TASK TO COMPLETE: Starting with the line that contains "Task: Select the" and going on through the line that contains "Action: click(33, 89)", write those lines again, swapping "sidebar" for "left panel" and leaving everything else unchanged.

RECORD EXTRACTS:
_ _ _ _

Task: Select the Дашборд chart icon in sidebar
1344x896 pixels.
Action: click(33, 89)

_ _ _ _

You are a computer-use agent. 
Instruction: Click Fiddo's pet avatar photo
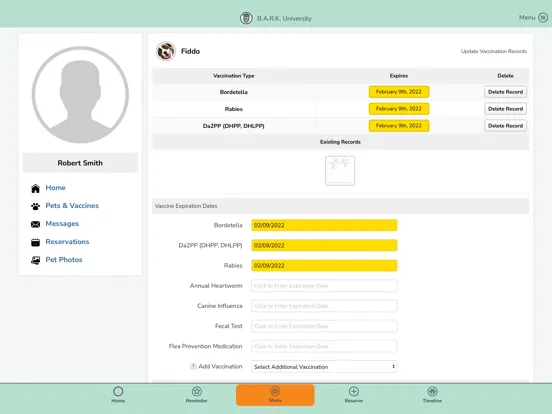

_ _ _ _

EXERCISE RESULT:
Task: Select the Дашборд chart icon in left panel
1344x896 pixels.
Action: click(33, 89)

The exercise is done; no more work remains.